Ratatouille - The dish, not the movie!

When you think of comfort foods, what comes to mind; Mac and Cheese, Pizza, Hamburgers, Chili or soup? Vegetables (unless in soup) aren’t exactly on the top of my personal comfort food list. But classic Ratatouille is a pheasant vegetable stew prepared with squash, tomato, eggplant, garlic and onions that can feed the soul. Like most comfort foods, it has evolved over time and been influenced by generations of cooks. 


I reviewed several recipes and the lists of ingredients for Ratatouille are almost always the same. But each recipe contained a tip to prepare this classic dish, or one or two additional ingredients. Some chefs/cooks prepare it as a stew while others prefer a more casserole like preparation. I personally liked the casserole version and that’s what I am sharing it with you today.

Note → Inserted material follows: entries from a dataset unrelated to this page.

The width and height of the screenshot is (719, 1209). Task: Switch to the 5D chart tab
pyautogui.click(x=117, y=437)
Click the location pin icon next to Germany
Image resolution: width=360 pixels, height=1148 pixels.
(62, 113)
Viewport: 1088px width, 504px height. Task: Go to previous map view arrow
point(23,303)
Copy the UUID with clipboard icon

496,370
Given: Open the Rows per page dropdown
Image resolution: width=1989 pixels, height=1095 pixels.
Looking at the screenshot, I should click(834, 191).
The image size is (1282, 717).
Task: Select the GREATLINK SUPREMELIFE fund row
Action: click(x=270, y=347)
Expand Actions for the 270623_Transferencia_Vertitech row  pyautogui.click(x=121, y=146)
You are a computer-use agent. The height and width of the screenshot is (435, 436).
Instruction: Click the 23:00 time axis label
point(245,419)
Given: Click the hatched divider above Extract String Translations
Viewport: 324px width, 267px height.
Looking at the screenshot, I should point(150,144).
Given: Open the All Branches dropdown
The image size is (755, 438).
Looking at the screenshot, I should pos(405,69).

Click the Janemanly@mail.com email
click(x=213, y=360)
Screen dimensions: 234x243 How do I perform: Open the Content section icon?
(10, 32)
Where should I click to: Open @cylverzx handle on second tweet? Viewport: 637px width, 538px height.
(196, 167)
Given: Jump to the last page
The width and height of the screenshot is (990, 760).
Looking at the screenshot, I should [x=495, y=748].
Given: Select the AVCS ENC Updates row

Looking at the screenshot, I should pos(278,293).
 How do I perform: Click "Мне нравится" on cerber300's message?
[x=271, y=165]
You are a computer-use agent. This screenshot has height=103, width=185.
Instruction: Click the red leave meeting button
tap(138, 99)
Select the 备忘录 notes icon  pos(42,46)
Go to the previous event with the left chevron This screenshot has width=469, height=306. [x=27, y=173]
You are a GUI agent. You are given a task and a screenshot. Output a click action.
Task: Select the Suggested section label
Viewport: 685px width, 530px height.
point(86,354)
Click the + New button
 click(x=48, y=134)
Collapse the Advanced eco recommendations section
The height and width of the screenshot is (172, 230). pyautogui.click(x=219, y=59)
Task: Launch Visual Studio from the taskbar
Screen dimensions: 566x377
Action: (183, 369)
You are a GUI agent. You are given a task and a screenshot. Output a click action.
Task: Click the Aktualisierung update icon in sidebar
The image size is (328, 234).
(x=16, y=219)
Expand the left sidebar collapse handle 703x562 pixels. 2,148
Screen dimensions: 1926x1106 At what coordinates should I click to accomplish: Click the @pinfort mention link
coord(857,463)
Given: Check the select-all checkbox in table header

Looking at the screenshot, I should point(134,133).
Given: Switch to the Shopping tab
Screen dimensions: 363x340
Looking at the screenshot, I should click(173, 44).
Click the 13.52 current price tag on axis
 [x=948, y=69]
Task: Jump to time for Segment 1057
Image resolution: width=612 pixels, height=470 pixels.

Traditionally Ratatouille is a main course served with crusty bread, but is served today over a bed of brown rice, couscous or pasta. You can also make the dish a bit more filling by topping it with a dollop of mascarpone or chevre cheese. It can also serve as a side for grilled meats or fish. Personally, I would pair this with grilled beef or lamb if not serving as my main.


Preparation for most versions of this dish are about 90 minutes. You want to allow time for the vegetables to become soft from the cooking but not mushy. The dish can also be prepared a day ahead, chilling after preparation and reheating before serving. 

One trick to keep the dish from becoming soggy is to remove water from the eggplant. This is done by a process called degorgement using salt. Place a single layer of paper towel on a plate. Place the cut eggplant on the towel and sprinkle with salt (about 1 ½ to 1 ¾ tsp per pound of eggplant) and allow it to sit. The salt will cause the eggplant to give up moisture which will be absorbed by the towel. 

If you utilize this technique, remember to adjust the salt in the recipe accordingly or you may not like the results. You shouldn’t need this step with today’s recipe as it calls for additional water which will cook out during baking.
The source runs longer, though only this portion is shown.